Funding rates are periodic payments between long and short perp traders. They help keep a perpetual futures contract close to the price of the underlying asset, since perps do not have an expiry date.
Funding is one of the first mechanics every perp trader should understand because it can quietly add cost to a position that looks fine on price alone.
Who pays funding?
When a perp trades above the underlying index, long demand is usually stronger than short demand. Funding often becomes positive, which means longs pay shorts. When a perp trades below the index, funding often becomes negative, which means shorts pay longs.
The venue typically routes funding between traders. It is not the same thing as a trading fee.
Why funding exists
Traditional futures converge with spot because they expire. Perps do not expire, so funding creates an economic incentive for the contract to stay near the underlying price. Expensive positive funding can attract shorts and discourage new longs. Expensive negative funding can attract longs and discourage new shorts.
Funding can change
Funding is not fixed. It can flip from positive to negative as market positioning changes. During a crowded meme coin rally, longs may pay high funding. During a panic dump, shorts may pay high funding.
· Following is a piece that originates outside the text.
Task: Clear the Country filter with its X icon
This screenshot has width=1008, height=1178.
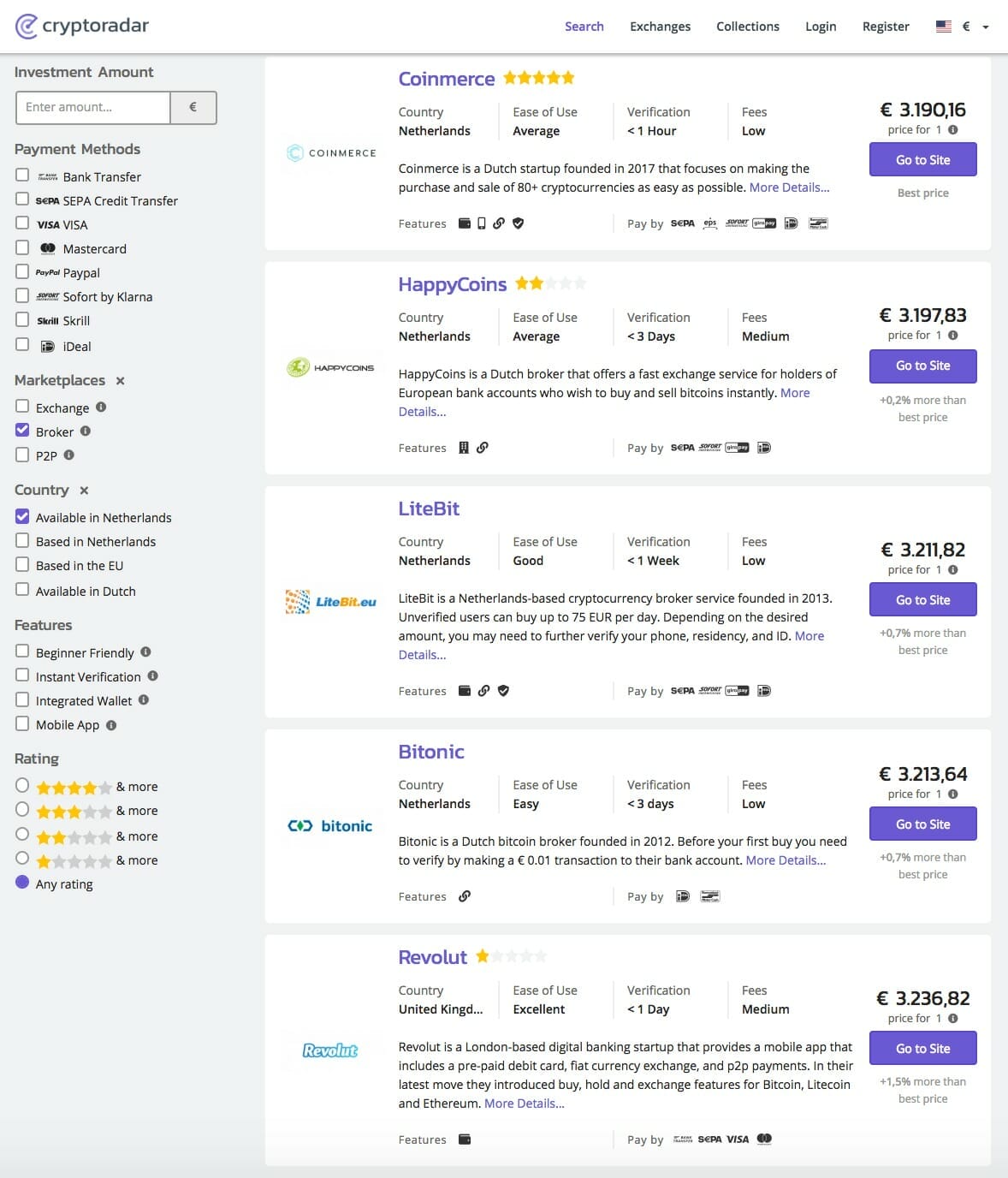Action: pos(84,491)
If you hold a position for multiple funding intervals, those payments can add up.
How to use funding as context
- High positive funding can mean longs are crowded.
- High negative funding can mean shorts are crowded.
- Funding alone is not a trade signal.
- Always compare funding cost with your expected trade duration.
A short-term scalp may barely notice funding. A multi-day leveraged position can feel it.
Risk note: Funding can change your PnL even if the market price barely moves. This article is educational content, not financial advice.